Records provided:

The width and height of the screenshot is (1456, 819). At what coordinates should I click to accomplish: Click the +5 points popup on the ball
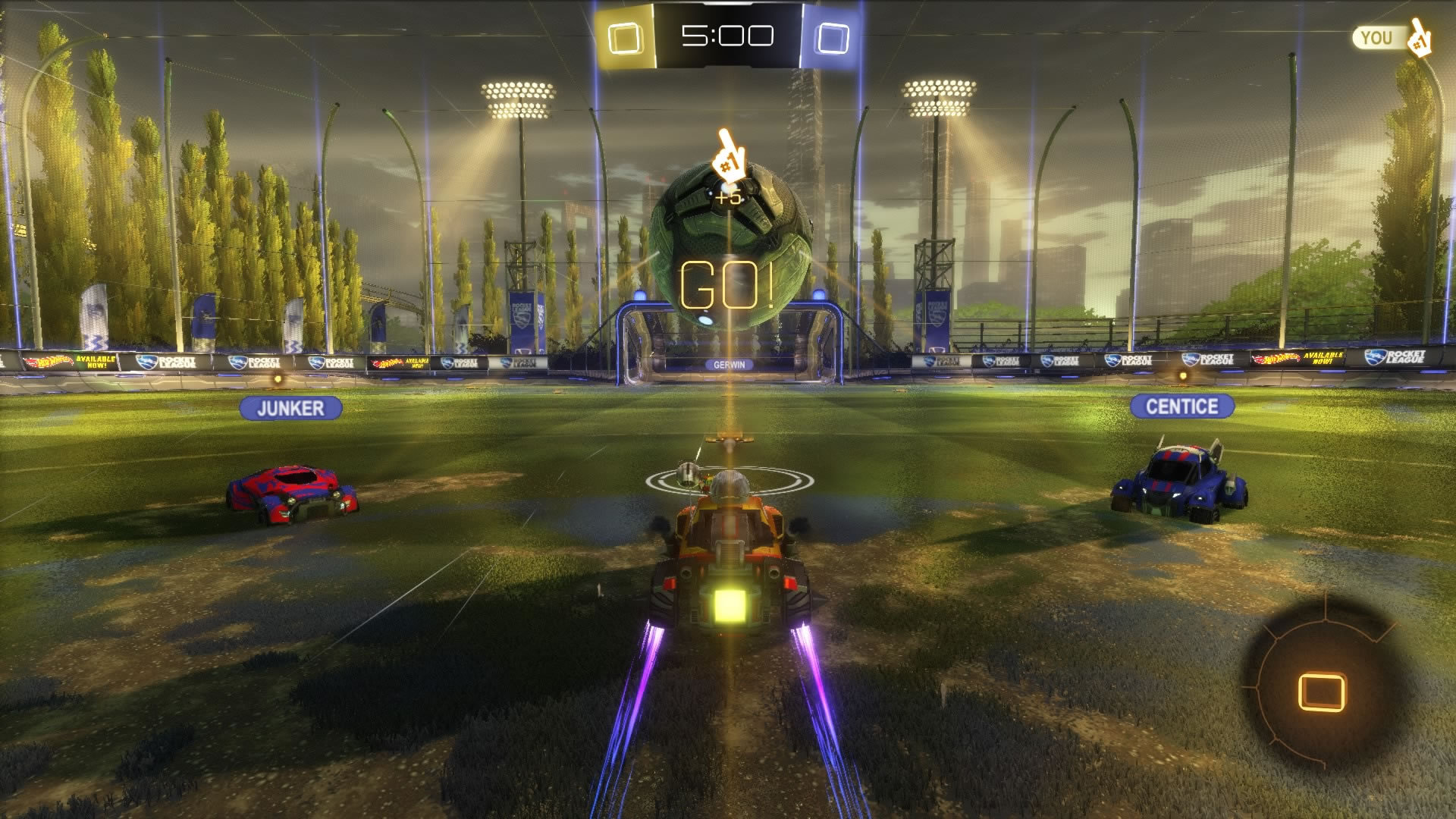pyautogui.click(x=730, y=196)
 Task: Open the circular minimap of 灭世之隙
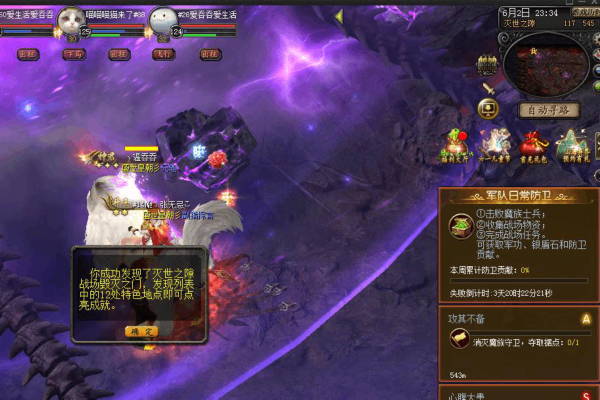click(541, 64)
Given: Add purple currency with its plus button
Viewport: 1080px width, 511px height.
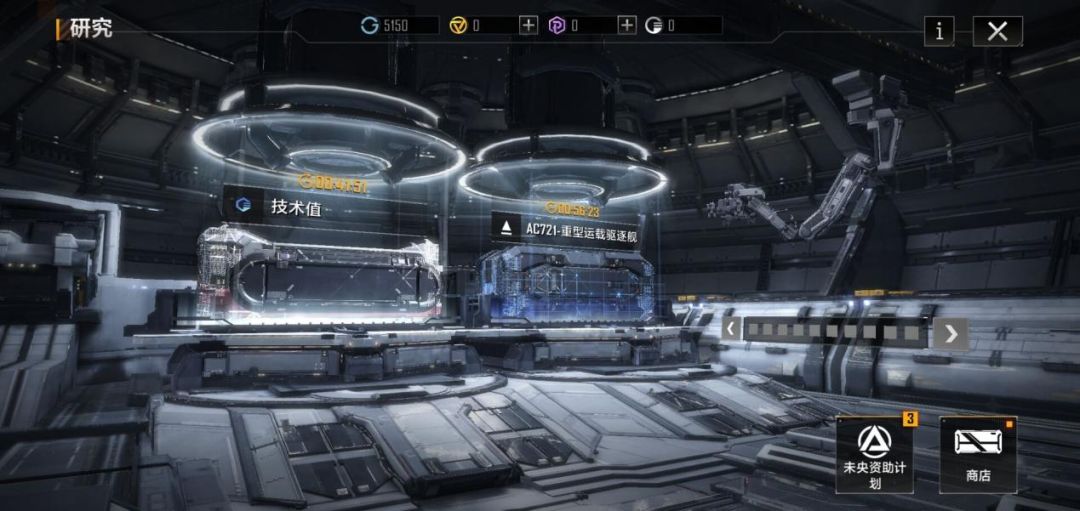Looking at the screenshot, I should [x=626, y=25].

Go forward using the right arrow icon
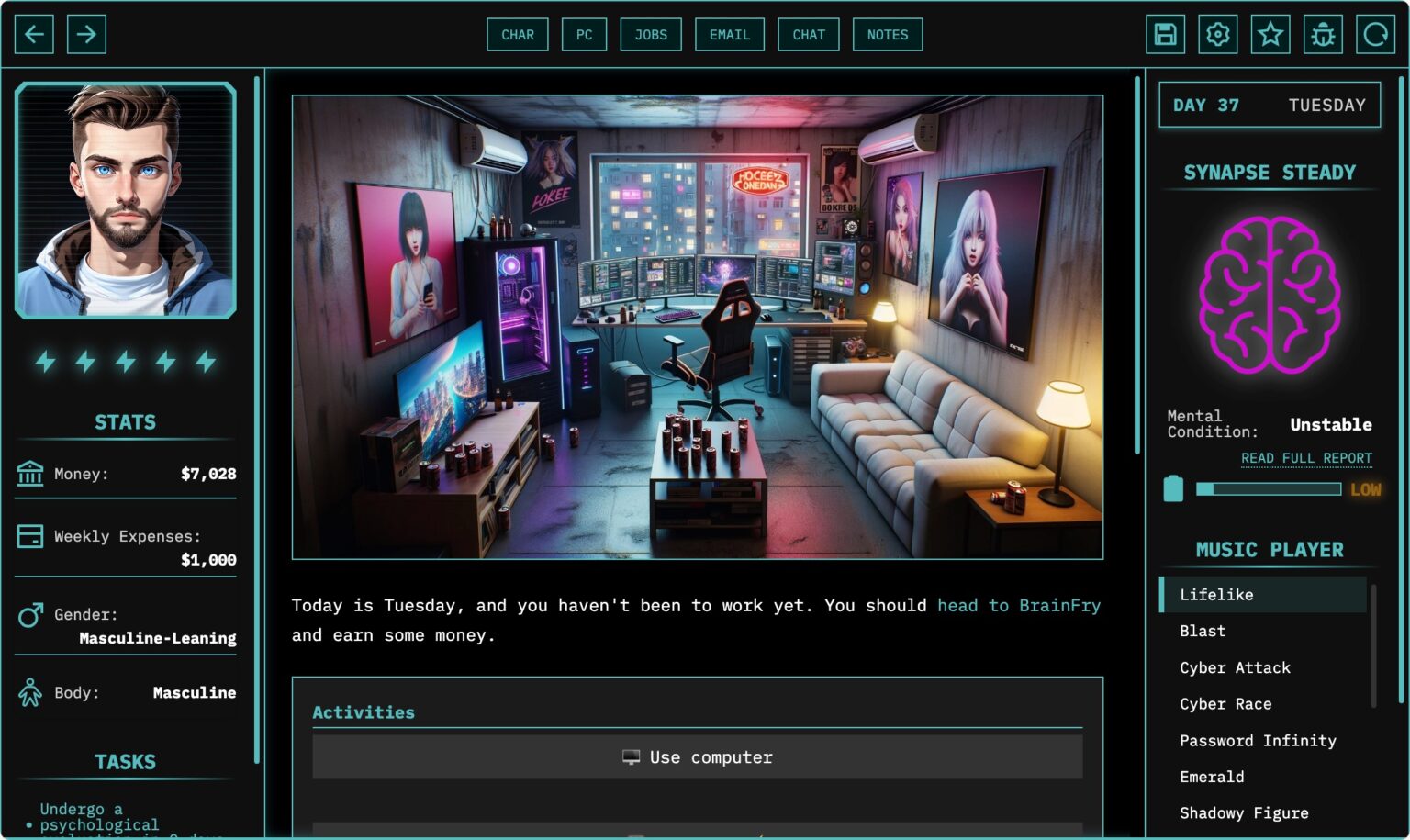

Task requirements: Could you write out all of the lines above exactly as they appear, leaving the pictures out of your answer?

The response:
The width and height of the screenshot is (1456, 819). At what coordinates should I click to accomplish: Click the +5 points popup on the ball
pyautogui.click(x=730, y=196)
 Task: Open the circular minimap of 灭世之隙
click(541, 64)
Given: Add purple currency with its plus button
Viewport: 1080px width, 511px height.
Looking at the screenshot, I should [x=626, y=25].

Go forward using the right arrow icon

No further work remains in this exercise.